While last week Apple was being hailed as the white knight of user privacy while this week they are being called on for
uploading files to icloud without sufficient warning. Bad times for Apple, whose blunder was a big one, and is generating a lot of buzz. The Washington Post reports:
[Security researcher Jeffrey Paul] was not alone in either his frustration or surprise. Johns Hopkins University cryptographer Matthew D. Green tweeted his dismay after realizing that some private notes had found their way to iCloud. Bruce Schneier, another prominent cryptography expert, wrote a blog post calling the automatic saving function "both dangerous and poorly documented" by Apple.

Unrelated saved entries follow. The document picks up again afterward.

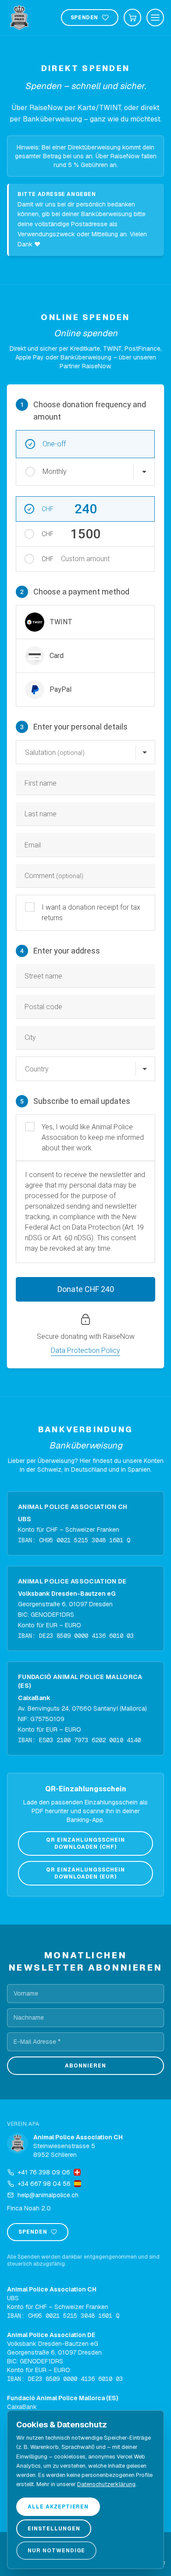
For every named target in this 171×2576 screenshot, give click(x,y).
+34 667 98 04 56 (44, 2184)
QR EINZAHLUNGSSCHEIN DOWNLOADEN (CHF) (85, 1843)
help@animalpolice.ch (48, 2195)
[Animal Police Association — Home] (19, 17)
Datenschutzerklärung (106, 2484)
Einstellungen (54, 2528)
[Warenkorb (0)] (132, 17)
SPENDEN (84, 17)
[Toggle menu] (155, 17)
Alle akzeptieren (58, 2506)
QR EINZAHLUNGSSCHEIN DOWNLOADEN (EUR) (85, 1873)
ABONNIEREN (85, 2065)
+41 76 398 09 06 (44, 2172)
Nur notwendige (56, 2550)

The criticism was all the more notable because its target, Apple, had just enjoyed weeks of applause within the computer security community for releasing a bold new form of smartphone encryption capable of thwarting government searches - even when police got warrants. Yet here was an awkward flip side: Police still can gain access to files stored on cloud services, and Apple seemed determined to migrate more and more data to them.
TechCrunch reports:
MCX (Merchant Customer Exchange), the coalition of retailers including Walmart, Best Buy, Gap and others, who are backing a mobile payments solution CurrentC meant to rival newcomer Apple Pay, has been hacked.
CurrentC is still in its pilot phase. Only emails of the early app testers have been stolen. No payment data or other personal informations. Furthermore since the project is still in the pilot phase, many of those emails belonged to dummy accounts.
Since there might be a war coming between CurrentC, Apple Pay, Google Wallet, and perhaps the established credit card companies, it would be easy to construct a nice conspiracy theory. However:
Never ascribe to malice that which is adequately explained by incompetence. And even incompetence does not describe it correctly. The developers of each of those systems on the one side are probably vastly outmatched by the black hats, who try break it, on the other side. And the black hats just need to find one single implementation error, while the developers have to anticipate everything. I cases like this, where real money can be made, the
Linus's Law is definitely applicable.
What does it mean for the customers? They should be extra careful. Neither Apple, nor Google, nor MCX have much experience as payment service providers. Their technologies are new and most certainly will have weaknesses, which is bad. But also for the courts these system will be uncharted waters. For a duped user this might even be worse. So before using one of those shiny new and convenient payment options: Read the fine print in the contracts. Check who carries the risk and the burden of proof in case of a misuse.
Forbes has a lovely if disjointed writeup;
The Register is considerably more dramatic. The gist: your browser likely still allows the use of old SSL standards, which are now proven vulnerable to a lovely new bug which could, in the worst case, give an attacker your cookies. From there, your sessions are at risk, along with anything you'd prefer to keep to yourself online.
The makers of Chrome seem to be saying that
the issue has been fixed in Chrome since February, but as of this morning,
the Poodle Test still showed Chrome as vulnerable. Firefox expects to
have a fix in version 34, due Nov 25. In the meantime, according to the Forbes article, you can open about:config and change the setting security.tls.version.min to 1. This does cause Firefox to pass the test. Microsoft and Apple have not addressed the issue as of this writing. Internet Explorer does have an option to disable SSL 3.0 in its more recent versions (naturally set to "enabled" by default), but IE6 users are out in the cold; Safari users are vulnerable and must wait for a fix from Apple.